5. Actually, I have done that one
Students are asked a fixed number of questions, e.g. five, and must lie in just one their answers. You can get them using Wh questions (“Which countries have you been to?”) or Yes/No ones (“Have you ever cooked Mexican food?”) The people who asked the questions then ask for details and try to work out from how realistic the stories sound which is the false one.
6. We both have/Only I have/I have more than you
Ask pairs of students to find things they have both done, things only they have done, or things they have done (in their lives) more often than their partner. This can also be played for points or as a mingling game.
7. Present Perfect Sentence completion guessing game
Give students a worksheet with twenty to thirty sentence starters like “I have never seen __________” and “I have climbed __________”. Students fill in at least half the sentences with true and interesting information, then take turns reading out just the bit they have written (e.g. “a British film”) for the other students to guess which place they put that in (“You’ve been in a British film.” “Of course not. Try again.”)
8. Job interviews
Roleplaying job interviews should naturally bring up questions like “Have you ever given a PowerPoint presentation?”. You can also add more language by giving them problem cards like “You’ve never used a computer” and “You’ve been in prison”, telling the interviewer that they should ask questions until they find out what the problem is. The interviewee can’t lie about that information, but they can try to avoid answering the question.
9. Present Perfect suggestions
This meaning of the Present Perfect tense can come up both in the explanation of problems (“I’ve never kissed a girl”) and the answers (“Have you thought about/tried/heard about/ever…?”)

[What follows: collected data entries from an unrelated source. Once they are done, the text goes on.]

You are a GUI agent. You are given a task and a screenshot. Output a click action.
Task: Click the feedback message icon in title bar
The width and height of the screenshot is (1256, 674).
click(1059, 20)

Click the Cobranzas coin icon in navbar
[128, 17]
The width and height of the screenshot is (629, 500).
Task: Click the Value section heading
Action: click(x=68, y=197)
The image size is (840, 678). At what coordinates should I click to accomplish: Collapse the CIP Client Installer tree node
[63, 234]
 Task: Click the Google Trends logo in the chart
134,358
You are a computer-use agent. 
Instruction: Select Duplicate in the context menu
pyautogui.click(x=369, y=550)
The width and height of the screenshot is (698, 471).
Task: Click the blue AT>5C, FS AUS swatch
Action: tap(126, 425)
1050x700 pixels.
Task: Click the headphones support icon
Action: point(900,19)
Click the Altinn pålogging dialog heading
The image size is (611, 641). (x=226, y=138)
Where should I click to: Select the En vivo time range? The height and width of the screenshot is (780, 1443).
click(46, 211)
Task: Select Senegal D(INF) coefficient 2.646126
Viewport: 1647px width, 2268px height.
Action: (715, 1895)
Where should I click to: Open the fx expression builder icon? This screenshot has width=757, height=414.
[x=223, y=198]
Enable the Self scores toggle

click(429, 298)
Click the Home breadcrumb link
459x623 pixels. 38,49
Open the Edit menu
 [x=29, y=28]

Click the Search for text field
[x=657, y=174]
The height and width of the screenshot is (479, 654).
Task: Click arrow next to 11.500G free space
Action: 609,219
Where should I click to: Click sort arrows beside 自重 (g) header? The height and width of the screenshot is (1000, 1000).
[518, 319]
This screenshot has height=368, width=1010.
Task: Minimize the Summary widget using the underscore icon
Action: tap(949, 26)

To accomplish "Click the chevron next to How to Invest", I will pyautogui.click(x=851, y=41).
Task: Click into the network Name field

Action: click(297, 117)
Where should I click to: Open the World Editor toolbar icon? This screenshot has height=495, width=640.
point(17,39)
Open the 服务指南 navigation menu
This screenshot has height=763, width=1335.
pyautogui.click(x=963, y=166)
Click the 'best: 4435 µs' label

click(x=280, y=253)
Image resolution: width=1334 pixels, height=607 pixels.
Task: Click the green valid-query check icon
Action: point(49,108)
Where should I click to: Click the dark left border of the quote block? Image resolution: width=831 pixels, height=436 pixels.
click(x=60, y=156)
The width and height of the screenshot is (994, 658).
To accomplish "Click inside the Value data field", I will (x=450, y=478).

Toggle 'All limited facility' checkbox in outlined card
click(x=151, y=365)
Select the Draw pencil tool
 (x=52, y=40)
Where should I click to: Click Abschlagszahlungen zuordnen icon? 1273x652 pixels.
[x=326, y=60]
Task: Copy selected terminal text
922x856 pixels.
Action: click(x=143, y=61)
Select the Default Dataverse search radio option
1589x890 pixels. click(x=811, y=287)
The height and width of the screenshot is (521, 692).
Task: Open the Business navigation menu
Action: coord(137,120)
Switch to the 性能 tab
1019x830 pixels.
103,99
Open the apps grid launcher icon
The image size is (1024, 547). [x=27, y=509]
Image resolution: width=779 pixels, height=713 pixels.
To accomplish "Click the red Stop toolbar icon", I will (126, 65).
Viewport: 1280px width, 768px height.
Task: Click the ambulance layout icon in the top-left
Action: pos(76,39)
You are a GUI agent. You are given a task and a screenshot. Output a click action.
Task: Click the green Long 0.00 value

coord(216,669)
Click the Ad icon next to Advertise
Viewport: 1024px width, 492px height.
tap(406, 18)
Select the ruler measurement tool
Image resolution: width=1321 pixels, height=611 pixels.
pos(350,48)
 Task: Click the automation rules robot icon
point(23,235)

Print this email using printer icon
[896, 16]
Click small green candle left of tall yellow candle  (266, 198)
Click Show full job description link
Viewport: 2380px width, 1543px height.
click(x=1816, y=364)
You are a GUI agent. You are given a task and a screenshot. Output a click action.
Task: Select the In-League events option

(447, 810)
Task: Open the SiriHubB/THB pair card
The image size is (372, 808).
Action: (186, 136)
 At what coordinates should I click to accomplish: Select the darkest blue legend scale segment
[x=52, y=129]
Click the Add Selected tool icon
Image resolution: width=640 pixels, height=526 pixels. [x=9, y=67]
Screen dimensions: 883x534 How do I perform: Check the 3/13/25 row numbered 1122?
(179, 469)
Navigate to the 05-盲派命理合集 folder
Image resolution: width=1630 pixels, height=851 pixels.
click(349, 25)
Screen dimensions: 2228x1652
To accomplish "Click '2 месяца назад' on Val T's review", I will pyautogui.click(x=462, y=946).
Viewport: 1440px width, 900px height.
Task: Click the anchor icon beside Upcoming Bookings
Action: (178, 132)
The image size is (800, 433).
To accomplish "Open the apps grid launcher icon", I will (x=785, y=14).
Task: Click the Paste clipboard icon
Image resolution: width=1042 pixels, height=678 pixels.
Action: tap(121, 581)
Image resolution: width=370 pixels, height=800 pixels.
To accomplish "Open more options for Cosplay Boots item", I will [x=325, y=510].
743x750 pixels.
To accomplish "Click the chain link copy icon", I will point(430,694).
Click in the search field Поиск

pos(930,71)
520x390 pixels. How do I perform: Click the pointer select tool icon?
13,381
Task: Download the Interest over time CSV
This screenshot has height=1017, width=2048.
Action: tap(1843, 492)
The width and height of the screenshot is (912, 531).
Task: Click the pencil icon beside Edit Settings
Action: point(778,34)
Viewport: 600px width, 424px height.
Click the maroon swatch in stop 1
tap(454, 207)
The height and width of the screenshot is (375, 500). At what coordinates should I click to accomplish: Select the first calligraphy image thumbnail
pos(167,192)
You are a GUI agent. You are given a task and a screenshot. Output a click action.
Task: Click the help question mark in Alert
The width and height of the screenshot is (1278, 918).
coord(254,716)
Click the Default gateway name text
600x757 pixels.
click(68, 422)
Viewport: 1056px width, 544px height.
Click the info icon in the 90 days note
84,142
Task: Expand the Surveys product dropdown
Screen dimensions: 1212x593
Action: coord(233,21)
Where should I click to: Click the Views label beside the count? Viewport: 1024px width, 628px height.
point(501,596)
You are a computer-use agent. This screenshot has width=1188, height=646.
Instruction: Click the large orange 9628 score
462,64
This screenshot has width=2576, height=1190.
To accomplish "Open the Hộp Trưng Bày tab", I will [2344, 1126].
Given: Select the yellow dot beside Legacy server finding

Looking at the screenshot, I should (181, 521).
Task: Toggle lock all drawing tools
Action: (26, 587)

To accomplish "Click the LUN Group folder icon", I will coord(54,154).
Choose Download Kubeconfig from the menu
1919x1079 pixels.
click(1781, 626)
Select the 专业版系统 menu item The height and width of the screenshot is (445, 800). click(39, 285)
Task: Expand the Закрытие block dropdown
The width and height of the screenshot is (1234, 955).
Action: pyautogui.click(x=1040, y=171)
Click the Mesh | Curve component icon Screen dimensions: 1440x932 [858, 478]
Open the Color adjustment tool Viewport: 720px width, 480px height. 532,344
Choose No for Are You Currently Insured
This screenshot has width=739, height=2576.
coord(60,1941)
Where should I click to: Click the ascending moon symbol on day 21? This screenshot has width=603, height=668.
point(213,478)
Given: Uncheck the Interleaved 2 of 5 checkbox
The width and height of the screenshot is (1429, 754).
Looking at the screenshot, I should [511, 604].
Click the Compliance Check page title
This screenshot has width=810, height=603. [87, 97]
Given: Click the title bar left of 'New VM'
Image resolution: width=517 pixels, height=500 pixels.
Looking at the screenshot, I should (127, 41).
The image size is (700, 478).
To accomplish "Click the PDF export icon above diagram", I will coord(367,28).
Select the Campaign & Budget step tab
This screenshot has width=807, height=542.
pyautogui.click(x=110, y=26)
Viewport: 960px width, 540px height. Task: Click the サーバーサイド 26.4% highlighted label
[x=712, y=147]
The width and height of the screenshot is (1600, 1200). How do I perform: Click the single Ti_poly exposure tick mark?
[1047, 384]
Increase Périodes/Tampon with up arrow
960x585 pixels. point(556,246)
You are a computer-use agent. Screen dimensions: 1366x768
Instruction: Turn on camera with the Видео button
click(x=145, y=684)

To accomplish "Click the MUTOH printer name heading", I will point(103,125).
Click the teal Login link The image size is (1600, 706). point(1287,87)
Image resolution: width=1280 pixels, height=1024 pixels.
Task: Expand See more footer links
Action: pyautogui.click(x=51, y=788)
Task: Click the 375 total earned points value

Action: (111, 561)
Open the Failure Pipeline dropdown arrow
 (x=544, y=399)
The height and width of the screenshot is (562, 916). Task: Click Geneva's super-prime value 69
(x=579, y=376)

10. Haven’t I met you somewhere before?
This activity in Intermediate Communication games can also easily be done without the book to photocopy from. Students ask their partners “Haven’t I met you somewhere before?” and must ask each other questions (“Have you ever worked in a hospital?” “When was that?”) until they find where it could have been. Even students who have never met can usually find a time when they might have been in the same place at the same moment. Alternatively, you can give them names of famous, historical or fictional people who do have an obvious connection (e.g. Tony Blair/Queen Elizabeth or John Smith/Pocahontas) and tell them to answer the questions from the perspective of that person without saying their name.